Kunstdieben gelingt der Mega-Coup: Werke
im Wert von 500 Millionen Euro gestohlen
- Picasso und Matisse aus Pariser Museum entwendet
- Alarmanlage defekt. Gemälde waren nicht versichert

Riesiger Kunstdiebstahl in Frankreich: Fünf Gemälde im Millionenwert sind aus dem Museum für moderne Kunst der Stadt Paris entwendet worden. Der Täter drang in der Nacht auf Donnerstag in das Musee d'art moderne de la Ville de Paris ein und raubte Werke von Pablo Picasso, Henri Matisse, George Braque, Amedeo Modigliani und Fernand Léger.

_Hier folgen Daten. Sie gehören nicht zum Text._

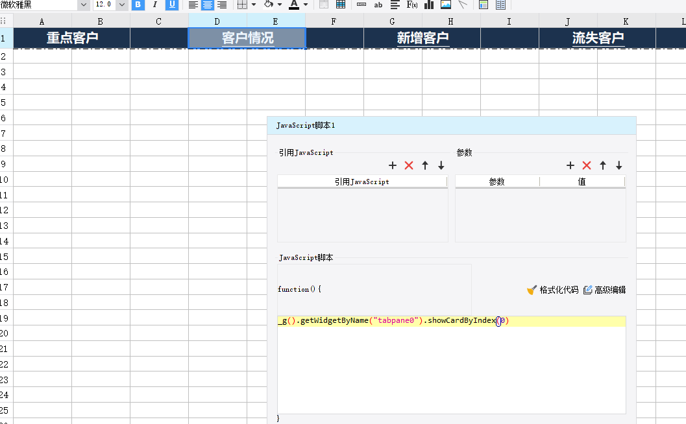Delete the selected referenced JavaScript entry

tap(409, 165)
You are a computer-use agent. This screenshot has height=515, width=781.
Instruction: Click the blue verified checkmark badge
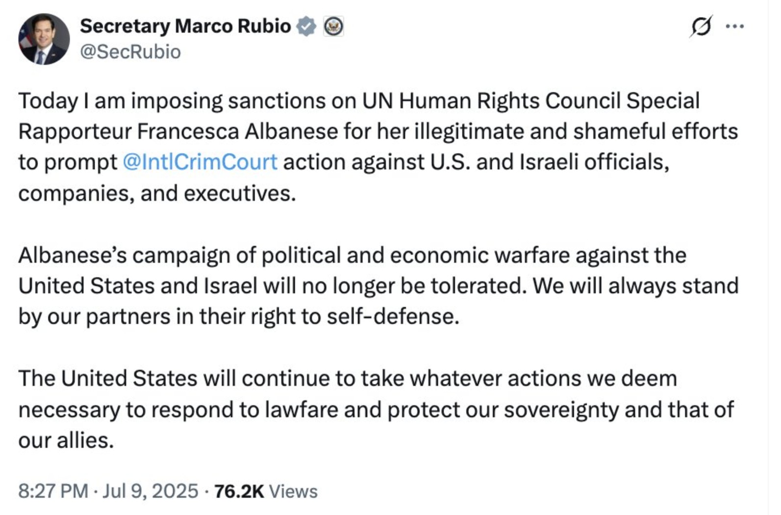click(306, 26)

Der Pariser Bürgermeister Bertrand Delanoe teilte mit, die Alarmanlage des Museums sei seit dem 30. März in einigen Räumen defekt gewesen. Der Betreiber des Sicherheitssystems habe Ersatzteile bestellt, vom Hersteller aber noch nicht geliefert bekommen.
Die Pariser Staatsanwaltschaft hatte den Wert der gestohlenen Bilder zunächst auf 500 Millionen Euro beziffert. Später korrigierte sie ihre Schätzung auf rund 90 Millionen Euro.

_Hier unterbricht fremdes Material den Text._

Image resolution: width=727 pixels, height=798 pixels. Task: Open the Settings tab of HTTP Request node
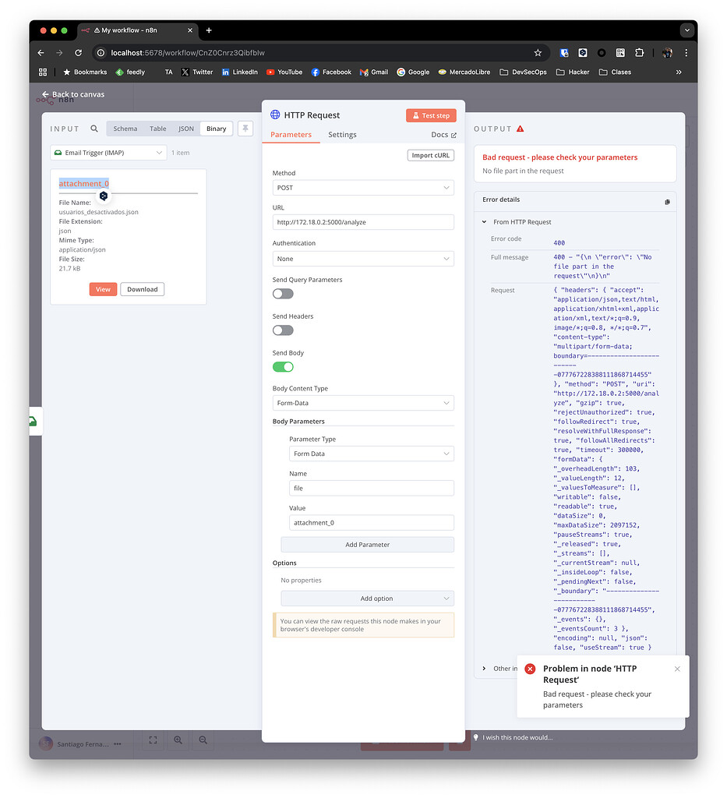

Kunstwerke nicht versichert
Nach Informationen der "Frankfurter Rundschau" sind die Kunstwerke nicht versichert. "Diese Objekte sind nach unserem Kenntnisstand nicht versichert", zitiert die Zeitung den Managing-Direktor beim größten Kunstversicherer Axa-Art, Stefan Horstehmke. Die Axa-Art sei vom Museum angefragt worden, den Diebstahl mit aufzuklären.
Der Diebstahl war erst in der Früh von einem Aufseher entdeckt worden. Eine Überwachungskamera hat den maskierten Eindringling festgehalten. Er sei in der Nacht durch ein Fenster eingestiegen, teilte ein Polizeisprecher mit. Das Sicherheitssystem sei zuvor ausgeschaltet worden. Das Gebäude, gegenüber vom Eiffel-Turm gelegen, wurde abgeriegelt. Ermittler untersuchten die leeren Rahmen auf Spuren. Sie versuchten auch zu klären, ob der Täter tatsächlich alleine handelte.
Bei den geraubten Werken handelt es sich um die Bilder "Le pigeon aux petits pois" von Picasso, "La pastorale" von Matisse, "L'olivier près de l'Estaque" von Braque, "La femme à l'éventail" von Modigliani und Légers Stillleben "Nature morte aux chandeliers" von Léger. Alice Farren-Bradley von der Registrierungsstelle für gestohlene Kunstwerke (Art Loss Registry) sprach von einem der größten Kunstdiebstähle aller Zeiten.